● Stated goal
Reproduce the listing below from the line containing "Given: Click the puzzle icon next to 奖池列表" through the end of the listing, inclusive, replacing each occurrence of "icon" with "symbol" and keeping everything else unchanged. Leave out the pictures.

─── Records supplied ───

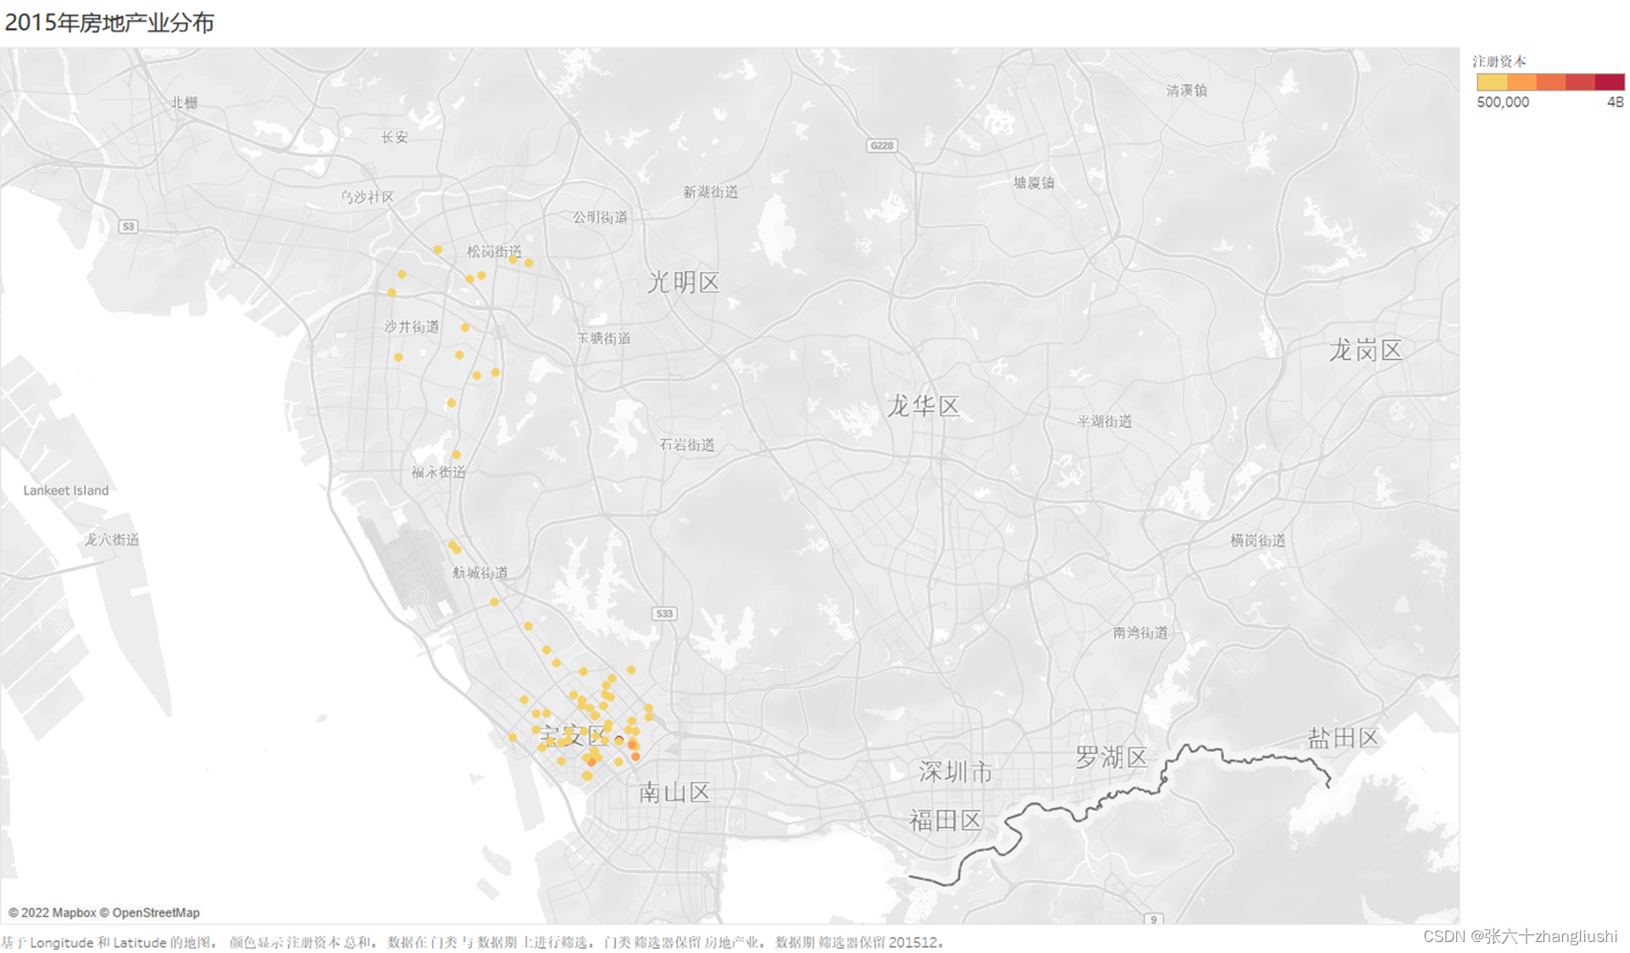Viewport: 1630px width, 953px height.
Task: Click the S3 highway shield marker
Action: (x=128, y=226)
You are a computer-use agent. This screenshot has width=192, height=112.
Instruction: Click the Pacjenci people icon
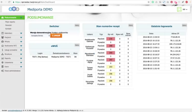(2, 37)
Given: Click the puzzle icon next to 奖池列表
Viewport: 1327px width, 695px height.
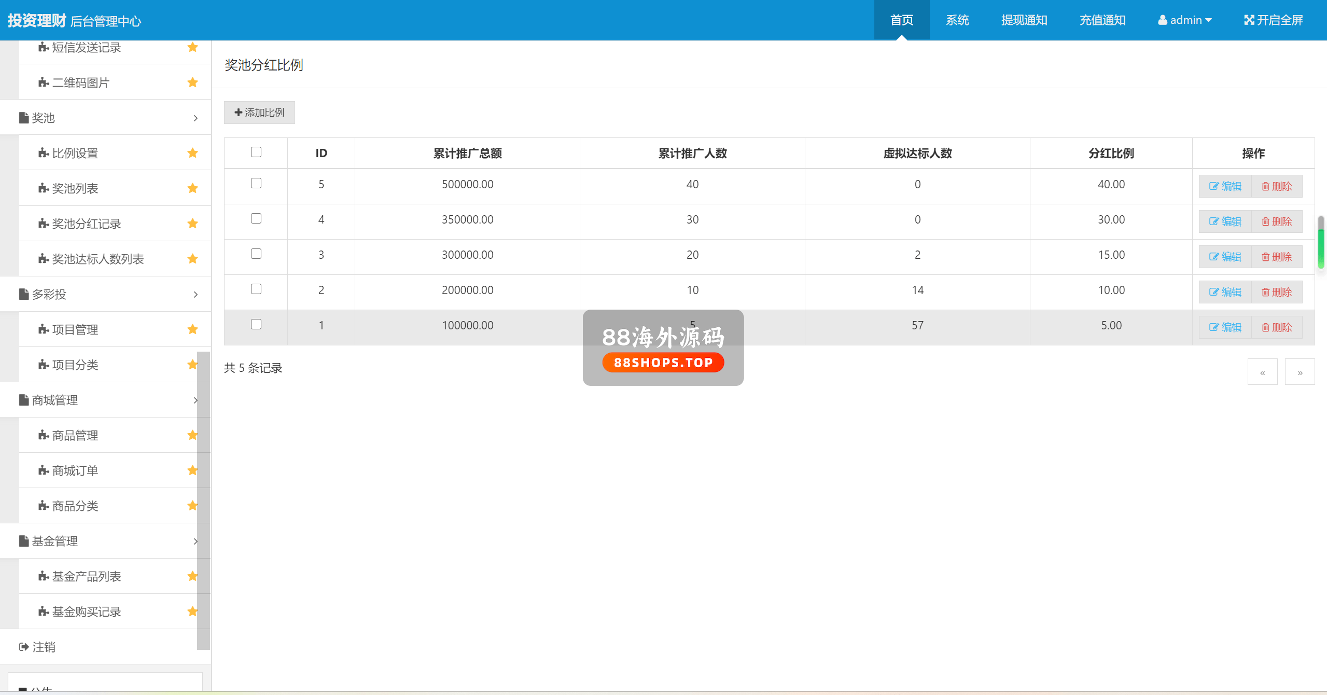Looking at the screenshot, I should coord(44,188).
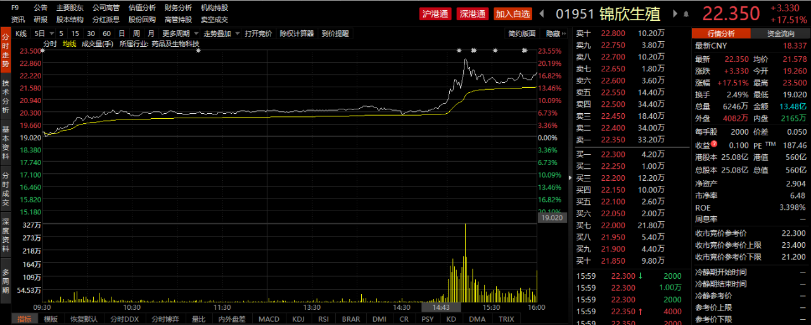Click the red up arrow in trade list
This screenshot has width=811, height=325.
[x=641, y=311]
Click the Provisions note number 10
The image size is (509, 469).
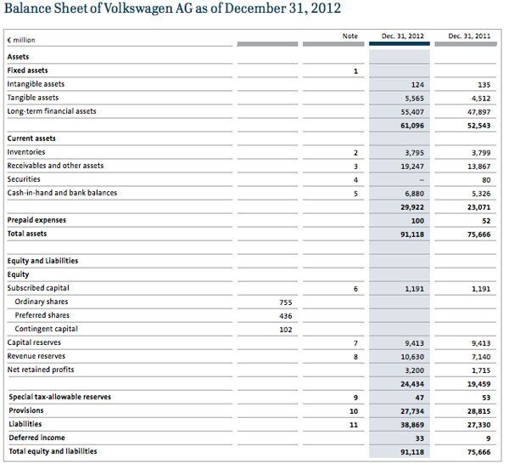(354, 410)
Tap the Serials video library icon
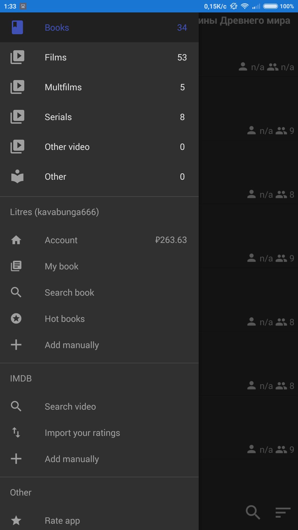The image size is (298, 530). tap(17, 117)
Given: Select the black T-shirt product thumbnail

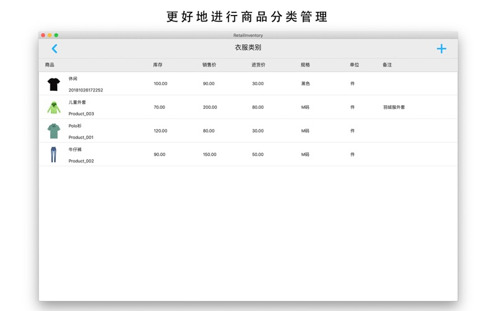Looking at the screenshot, I should pos(54,83).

───

● The solution
Given: Click the puzzle symbol next to 奖池列表
Viewport: 1327px width, 695px height.
Looking at the screenshot, I should coord(44,188).
Click the red up arrow in trade list
This screenshot has width=811, height=325.
[x=641, y=311]
Click the Provisions note number 10
The image size is (509, 469).
(354, 410)
Tap the Serials video library symbol
The image size is (298, 530). tap(17, 117)
Given: Select the black T-shirt product thumbnail

Looking at the screenshot, I should pos(54,83).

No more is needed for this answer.